HOW do I put them together? Do pigs just get along like goats, or do I have to intro them like rottweilers?? LOL, I have never had more than 1 pig at a time. I'm not so worried about them tasting like wild hog, we alot of hunted wild hog anyways...This was more my sons way of giving Puumba a purpose on the farm, instead of on the table..ha ha..kids are funny that way, but he did throw in the argument, how much MORE he could contribute to dinner, if we bred him to these new little girl piggies he bought..Smart kid!


----------



## Fineswine (Aug 25, 2011)

These are hard questions to get a awnser on because not many people have done this.I think they will fight like pitbulls when introduced.Hogs are herd animals and whenever somone new is introduced,they have to figure out a pecking order like chickens do.I personaly would eat the wild boar,and if I wanted to breed the pink pigs,have semen shipped to my door.That way you save alot of feed,fencing and time and end up with full cuts of pork.
Although your son has some arguements,they are not cost effective.Feeding a boar to breed to 2 pigs is a total waste of feed money when you can buy semen for $20 a dose and somtimes even less.....some points to think about anyway.


----------



## highlands (Jul 18, 2004)

KSL is correct. The 'wild' pig is merely a domestic pig gone feral. In the wild the high survival traits tend to come back out because evolution selects for survivability. 

In terms of breeding, you could breed it with your farm style pigs but does it carry the traits you want to produce? If not then it would take years of selection to get back to farm traits. From a breeding program point of view he's probably not desireable, unless you're looking to have hogs that thrive in the wild as opposed to having the kinds of larger cuts and growth. You see, he's a bit on the small side. At one year our farm pig boars are more like 350 to 400 lbs on pasture. At 180 lbs he's only half the size they are in the same time.

Fineswine is correct about the economics. The rule of thumb is it takes six to ten sows to justify keeping a boar when feeding commercial grain based feeds. On pasture perhaps three sows justify a boar.

Cheers,

-Walter Jeffries
Sugar Mountain Farm
Pastured Pigs, Sheep & Kids
in the mountains of Vermont
Sugar Mountain Farm | All Natural Pastured Pigs, Poultry, Sheep, Dogs and Kids in the mountains of Vermont


----------



## BobbyB (Apr 6, 2009)

I am guessing farther north, a wild hog could be described as a domestic hog gone feral for a few generations.

Down here, we have descendents of the hogs that the Spaniards brought to this country back when.

Same scenario I guess, but they have been here so long that they are truly wild game, although the Parks and Wildlife considers them " exotics ". 

They have heads as long as your leg and buts about the width of a big phone book thickness. 

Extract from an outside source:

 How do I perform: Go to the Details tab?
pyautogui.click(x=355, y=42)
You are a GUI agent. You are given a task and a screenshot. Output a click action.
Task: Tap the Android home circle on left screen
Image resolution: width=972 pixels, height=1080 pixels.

The meat isn't white like tame hogs, but more to the red side. And it is tasty as it can be. I attribute that to the varied diet . Wild plums and persimmons make for a tasty hog. Toss in wild garlic and acorns and man o man, its hard to beat

But there is no way I breed one to a tame hog and think I was improving anything. Ive seen first crosses and there isnt much difference between them and a feral hog.


----------



## Fineswine (Aug 25, 2011)

Since Bobby mentioned that,it made me remember that there is a local guy who took a registered Tamworth boar and trapped a young wild gilt and bred them.He calls himself the Happy Farmer and sells the hell out of them for good darn money as butcher/bbq hogs.His "marketing sceme" is that they convert feed better than farm hogs and taste so much better,he swears.He also sells breeding age gilts out of this breeding for $400 and up,and he sells them like hotcakes.The darndest thing Ive ever heard but its true.I know at one time he had 2 or 300 and 2 months later he was down to 25-30 and was building a new barn/processing building so somone surely was buying them.Not saying this would work for the origional poster,but it is being done.Another note,I dont know what breed of wild hogs we have up here in Virginia,but its rumored a elderly fella passed away and no one found him for weeks,meanwhile,he's hogs excaped(over 100) and turned into a major problem years later.....


----------



## BobbyB (Apr 6, 2009)

Fineswine said:


> Since Bobby mentioned that,it made me remember that there is a local guy who took a registered Tamworth boar and trapped a young wild gilt and bred them.He calls himself the Happy Farmer and sells the hell out of them for good darn money as butcher/bbq hogs.His "marketing sceme" is that they convert feed better than farm hogs and taste so much better,he swears.He also sells breeding age gilts out of this breeding for $400 and up,and he sells them like hotcakes.The darndest thing Ive ever heard but its true.I know at one time he had 2 or 300 and 2 months later he was down to 25-30 and was building a new barn/processing building so somone surely was buying them.Not saying this would work for the origional poster,but it is being done.Another note,I dont know what breed of wild hogs we have up here in Virginia,but its rumored a elderly fella passed away and no one found him for weeks,meanwhile,he's hogs excaped(over 100) and turned into a major problem years later.....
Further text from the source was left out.